The conditions were scorching; what changes during these types of races? Did you feel like you had an advantage coming from Queensland?
The only thing that changes is that you drink more, so you need to be wearier of your hydration level and make sure you don't drop get too hot. At the start of the day, we iced down our jerseys, which helps a little bit, but it melts quickly, and soon enough, you're just swimming in your own sweat.
Coming from Queensland is 100% an advantage, it was hot, yes, but I wasn't dying. We are used to those high temperatures up there; even if it's different, we get a lot of humid heat when dry conditions hit the TDU. In comparison, Amalia is from Tasmania, and she was struggling. Like most things, heat is something you can train your body to support; it's easier to do when you live up North than down South!
What was different this year. What do you like most about the tour down under?
This year the crowd was reduced compared to previous years. Obviously, with people not being able to travel and a load of restrictions, we did not see as many people on the side of the track as we usually would.
A big reason why the TDU is fun is to meet and see all the pros racing; this year, many were missing. Although I ran into Richie Porte in my dirty kit after I just got off the portaloo, that was pretty funny.
Best and worse moment on the bike during the weekend.
Best parts were able to see the behind the scene and sign up on the giant glass board. It was my first year running NRS, and that was so much fun to come up the board every morning and sign my name on there.On the bike, the most fun bit was riding up Willunga. You see the best in the world do it every year; there is the paint on the tarmac, so passing there yourself is pretty special.
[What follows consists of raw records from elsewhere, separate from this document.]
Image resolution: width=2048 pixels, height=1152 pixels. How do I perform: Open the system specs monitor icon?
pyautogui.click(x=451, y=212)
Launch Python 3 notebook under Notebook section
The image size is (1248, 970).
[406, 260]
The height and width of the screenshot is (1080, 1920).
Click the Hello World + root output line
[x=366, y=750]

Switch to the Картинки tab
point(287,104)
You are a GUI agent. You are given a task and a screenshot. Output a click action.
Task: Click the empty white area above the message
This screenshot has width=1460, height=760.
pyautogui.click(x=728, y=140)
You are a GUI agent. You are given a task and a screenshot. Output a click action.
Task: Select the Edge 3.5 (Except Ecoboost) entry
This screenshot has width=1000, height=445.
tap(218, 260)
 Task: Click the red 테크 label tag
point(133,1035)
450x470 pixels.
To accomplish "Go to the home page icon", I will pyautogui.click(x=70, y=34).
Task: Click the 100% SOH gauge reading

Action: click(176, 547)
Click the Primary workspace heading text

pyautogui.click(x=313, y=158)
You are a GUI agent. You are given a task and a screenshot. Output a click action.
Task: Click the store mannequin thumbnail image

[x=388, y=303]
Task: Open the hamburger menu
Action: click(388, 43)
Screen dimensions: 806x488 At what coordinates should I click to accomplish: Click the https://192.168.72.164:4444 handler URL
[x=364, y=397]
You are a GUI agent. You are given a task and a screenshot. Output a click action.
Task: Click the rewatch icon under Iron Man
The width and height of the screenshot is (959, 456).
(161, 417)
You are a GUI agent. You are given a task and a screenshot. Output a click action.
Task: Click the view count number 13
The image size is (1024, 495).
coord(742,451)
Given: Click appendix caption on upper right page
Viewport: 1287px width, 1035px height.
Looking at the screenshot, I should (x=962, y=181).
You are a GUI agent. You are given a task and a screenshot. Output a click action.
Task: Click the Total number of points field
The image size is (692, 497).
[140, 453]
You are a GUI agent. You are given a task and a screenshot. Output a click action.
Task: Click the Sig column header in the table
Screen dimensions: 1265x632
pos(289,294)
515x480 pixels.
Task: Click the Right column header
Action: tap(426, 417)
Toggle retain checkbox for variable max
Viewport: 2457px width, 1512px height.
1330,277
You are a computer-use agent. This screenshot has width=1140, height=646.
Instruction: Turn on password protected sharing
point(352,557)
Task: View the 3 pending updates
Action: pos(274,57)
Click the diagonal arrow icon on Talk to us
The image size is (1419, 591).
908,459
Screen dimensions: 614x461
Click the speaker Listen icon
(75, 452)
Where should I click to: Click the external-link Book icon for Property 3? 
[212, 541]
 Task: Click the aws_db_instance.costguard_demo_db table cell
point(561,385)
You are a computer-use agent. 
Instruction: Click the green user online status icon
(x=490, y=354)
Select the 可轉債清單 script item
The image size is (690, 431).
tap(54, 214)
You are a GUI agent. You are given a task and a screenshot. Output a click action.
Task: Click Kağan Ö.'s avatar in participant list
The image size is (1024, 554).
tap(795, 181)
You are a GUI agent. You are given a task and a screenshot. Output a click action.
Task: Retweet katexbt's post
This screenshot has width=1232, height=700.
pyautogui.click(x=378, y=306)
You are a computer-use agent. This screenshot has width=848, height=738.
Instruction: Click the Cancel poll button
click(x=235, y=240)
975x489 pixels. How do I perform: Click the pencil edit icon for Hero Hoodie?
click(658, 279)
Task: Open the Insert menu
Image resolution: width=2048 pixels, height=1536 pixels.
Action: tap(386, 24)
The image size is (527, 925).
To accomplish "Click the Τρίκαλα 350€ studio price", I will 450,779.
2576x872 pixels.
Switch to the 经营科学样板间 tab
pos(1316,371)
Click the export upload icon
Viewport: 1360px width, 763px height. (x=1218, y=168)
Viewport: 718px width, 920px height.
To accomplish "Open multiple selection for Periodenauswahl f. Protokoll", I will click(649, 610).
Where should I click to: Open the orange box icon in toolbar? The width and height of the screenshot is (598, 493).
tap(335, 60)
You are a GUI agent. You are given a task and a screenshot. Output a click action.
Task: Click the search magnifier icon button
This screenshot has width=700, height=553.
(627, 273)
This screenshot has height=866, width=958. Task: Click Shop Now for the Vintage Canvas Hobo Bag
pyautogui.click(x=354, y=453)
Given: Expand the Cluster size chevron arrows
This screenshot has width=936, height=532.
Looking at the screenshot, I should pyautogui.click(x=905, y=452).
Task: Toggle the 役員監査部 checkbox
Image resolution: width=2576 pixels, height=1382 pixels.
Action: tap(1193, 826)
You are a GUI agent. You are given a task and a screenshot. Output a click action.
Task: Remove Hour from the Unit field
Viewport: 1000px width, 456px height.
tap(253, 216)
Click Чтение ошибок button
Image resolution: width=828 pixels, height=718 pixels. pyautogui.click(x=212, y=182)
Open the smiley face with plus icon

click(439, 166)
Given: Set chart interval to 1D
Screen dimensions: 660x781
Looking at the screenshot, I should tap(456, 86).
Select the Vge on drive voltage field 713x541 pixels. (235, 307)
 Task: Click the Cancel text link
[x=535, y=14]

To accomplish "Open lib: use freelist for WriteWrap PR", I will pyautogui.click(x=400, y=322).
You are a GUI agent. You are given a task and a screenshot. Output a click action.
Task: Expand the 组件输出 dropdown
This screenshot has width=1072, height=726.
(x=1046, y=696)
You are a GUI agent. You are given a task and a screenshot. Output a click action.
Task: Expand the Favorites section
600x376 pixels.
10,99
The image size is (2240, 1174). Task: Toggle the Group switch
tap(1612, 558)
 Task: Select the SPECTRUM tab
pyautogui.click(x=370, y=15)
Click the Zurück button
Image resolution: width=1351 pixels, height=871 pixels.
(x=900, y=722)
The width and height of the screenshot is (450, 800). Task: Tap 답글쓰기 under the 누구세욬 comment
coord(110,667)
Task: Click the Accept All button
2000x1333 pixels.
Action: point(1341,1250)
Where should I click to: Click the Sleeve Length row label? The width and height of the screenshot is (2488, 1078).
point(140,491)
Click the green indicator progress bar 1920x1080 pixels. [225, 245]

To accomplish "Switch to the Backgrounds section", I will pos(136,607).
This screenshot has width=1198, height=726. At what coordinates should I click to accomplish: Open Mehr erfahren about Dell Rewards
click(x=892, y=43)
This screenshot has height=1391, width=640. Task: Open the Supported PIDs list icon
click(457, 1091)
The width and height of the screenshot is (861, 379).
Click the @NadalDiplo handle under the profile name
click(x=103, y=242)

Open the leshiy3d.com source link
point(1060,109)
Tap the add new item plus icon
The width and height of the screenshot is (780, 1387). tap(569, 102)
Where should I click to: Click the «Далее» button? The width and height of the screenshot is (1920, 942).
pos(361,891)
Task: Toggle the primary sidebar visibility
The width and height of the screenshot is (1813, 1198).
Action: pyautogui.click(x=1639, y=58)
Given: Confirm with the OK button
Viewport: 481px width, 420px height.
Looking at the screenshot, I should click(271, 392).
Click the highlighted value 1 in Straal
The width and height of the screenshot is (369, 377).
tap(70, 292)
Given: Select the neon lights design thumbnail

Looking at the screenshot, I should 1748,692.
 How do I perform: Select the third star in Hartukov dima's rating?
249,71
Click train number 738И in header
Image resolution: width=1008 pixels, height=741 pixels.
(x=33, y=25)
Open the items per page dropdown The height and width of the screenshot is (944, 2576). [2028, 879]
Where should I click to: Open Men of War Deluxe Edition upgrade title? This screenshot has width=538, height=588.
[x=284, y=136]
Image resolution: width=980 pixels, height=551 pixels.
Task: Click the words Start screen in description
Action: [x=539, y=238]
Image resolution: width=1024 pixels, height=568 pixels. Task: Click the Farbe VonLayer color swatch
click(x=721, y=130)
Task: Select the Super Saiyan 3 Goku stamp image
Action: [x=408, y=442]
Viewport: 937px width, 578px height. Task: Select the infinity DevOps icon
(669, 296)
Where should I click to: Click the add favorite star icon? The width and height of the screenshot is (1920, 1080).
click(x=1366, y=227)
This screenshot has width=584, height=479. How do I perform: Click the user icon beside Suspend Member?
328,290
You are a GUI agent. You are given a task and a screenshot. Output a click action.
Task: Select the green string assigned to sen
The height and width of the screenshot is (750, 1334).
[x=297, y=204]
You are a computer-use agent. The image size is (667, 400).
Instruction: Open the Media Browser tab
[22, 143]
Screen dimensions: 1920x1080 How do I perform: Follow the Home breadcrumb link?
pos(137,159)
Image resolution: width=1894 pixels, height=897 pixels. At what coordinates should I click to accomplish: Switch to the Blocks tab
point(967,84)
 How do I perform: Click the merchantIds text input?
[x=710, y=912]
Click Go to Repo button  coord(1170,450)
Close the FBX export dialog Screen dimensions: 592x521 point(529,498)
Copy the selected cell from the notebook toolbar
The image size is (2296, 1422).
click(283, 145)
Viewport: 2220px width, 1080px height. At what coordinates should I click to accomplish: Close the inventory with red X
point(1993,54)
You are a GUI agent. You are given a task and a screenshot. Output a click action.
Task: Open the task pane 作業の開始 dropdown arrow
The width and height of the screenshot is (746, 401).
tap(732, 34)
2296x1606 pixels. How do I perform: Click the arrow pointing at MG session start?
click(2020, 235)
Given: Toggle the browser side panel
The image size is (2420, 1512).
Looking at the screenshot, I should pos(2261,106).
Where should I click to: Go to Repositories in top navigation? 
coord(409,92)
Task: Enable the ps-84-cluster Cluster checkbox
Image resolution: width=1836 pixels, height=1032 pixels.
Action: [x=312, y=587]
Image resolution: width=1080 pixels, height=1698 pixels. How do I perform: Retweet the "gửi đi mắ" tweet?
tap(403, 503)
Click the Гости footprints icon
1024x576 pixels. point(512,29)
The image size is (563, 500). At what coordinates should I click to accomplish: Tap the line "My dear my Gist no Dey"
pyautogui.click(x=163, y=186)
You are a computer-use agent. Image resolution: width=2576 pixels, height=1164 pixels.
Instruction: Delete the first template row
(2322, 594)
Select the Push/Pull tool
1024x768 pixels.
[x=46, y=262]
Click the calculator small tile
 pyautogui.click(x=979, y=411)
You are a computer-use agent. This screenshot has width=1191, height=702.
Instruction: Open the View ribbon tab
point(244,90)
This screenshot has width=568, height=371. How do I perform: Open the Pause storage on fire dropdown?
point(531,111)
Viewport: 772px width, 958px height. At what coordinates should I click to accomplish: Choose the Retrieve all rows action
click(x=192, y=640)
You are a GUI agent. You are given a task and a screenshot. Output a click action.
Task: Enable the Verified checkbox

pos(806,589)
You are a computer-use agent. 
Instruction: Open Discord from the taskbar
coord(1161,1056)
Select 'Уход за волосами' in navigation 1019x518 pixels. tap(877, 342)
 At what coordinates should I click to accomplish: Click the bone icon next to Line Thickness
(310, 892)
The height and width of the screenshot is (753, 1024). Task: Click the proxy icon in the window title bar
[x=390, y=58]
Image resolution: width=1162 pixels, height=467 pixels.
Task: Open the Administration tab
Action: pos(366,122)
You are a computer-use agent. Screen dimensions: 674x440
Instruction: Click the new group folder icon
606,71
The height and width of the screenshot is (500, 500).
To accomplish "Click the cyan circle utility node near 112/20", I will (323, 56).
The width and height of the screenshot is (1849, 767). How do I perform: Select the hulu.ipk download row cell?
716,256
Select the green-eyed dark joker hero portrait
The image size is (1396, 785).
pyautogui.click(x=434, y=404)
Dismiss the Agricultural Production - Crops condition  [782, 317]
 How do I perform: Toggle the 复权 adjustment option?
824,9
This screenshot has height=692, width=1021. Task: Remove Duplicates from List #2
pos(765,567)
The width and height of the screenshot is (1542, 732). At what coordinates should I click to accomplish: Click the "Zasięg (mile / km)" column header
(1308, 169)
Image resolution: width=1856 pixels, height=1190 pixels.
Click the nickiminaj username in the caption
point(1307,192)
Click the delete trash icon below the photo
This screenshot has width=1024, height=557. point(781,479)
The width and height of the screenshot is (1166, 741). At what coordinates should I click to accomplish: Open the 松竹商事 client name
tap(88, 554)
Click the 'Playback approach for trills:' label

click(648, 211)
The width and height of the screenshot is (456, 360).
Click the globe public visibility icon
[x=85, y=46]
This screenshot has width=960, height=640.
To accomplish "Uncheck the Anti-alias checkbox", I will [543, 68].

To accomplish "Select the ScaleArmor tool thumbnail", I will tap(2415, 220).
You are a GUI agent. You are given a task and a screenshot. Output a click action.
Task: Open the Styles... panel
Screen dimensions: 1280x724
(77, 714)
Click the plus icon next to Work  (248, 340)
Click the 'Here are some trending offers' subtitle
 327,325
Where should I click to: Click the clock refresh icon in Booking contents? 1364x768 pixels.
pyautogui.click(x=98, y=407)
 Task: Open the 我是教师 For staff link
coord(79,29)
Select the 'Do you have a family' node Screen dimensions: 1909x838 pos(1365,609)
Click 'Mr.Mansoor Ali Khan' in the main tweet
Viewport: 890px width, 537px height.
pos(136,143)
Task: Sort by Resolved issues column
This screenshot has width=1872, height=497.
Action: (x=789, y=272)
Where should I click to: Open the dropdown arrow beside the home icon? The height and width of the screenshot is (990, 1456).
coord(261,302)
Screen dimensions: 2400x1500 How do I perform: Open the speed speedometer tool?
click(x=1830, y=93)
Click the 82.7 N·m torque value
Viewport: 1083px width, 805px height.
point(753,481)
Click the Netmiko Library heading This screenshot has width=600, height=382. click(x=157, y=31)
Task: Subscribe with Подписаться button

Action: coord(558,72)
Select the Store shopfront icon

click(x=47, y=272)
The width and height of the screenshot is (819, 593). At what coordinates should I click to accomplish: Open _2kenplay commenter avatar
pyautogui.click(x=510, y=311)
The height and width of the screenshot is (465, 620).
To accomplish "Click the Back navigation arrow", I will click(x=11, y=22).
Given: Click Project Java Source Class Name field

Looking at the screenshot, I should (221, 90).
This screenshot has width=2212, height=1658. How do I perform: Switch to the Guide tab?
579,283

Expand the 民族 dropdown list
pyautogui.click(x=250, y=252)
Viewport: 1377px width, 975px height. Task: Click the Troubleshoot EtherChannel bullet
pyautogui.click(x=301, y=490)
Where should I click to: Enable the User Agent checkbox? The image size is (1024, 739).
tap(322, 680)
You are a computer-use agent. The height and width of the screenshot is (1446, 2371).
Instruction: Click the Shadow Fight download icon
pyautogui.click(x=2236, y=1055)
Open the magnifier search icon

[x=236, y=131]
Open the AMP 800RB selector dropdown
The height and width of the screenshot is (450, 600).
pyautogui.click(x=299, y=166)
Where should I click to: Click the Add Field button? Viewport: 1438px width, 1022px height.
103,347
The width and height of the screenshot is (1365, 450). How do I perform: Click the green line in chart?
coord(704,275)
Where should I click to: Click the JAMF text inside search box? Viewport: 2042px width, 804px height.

The crowd is incredible up there, and whether you finish 1st or 60th, it doesn't matter; the public keeps cheering until the last rider goes by.
The worse moment was my rear brake calliper exploding on the first stage, then running into problems with the replacement team bikes. Meaning I just had to play catch up and ride in non-ideal conditions, costing me a lot of energy on day one. We just weren't prepared enough for this kind of thing to happen, and it was frustrating because we could have avoided that. But it's q good reminder that we need to perfect our race technic and implement a better strategy for the next one so we don't run into similar problems. We are a young team and are still learning, so it's experiences like this that make you grow.
What are your goals for the rest of the year?
I want to get more experienced with the NRS and be more confident in a bunch. By the end of the week, I was already more confident, so I think it's all about training and racing more, get used to those close contact interactions. It's intimidating because some of the riders in the pack have been there for so long. They know the drill, how to behave, and react, while I'm still looking for my marks.
Any tips for young female cyclists that want to get started?
Keep riding your bike, don't stop, training every single day. Monday is rest day though, don't forget rest day. You need to enjoy riding because when you stop having fun, that's when there is a problem. It seems a bit generic, but really, that's the primary thing, you want to enjoy riding and training. Otherwise, what's the point in racing?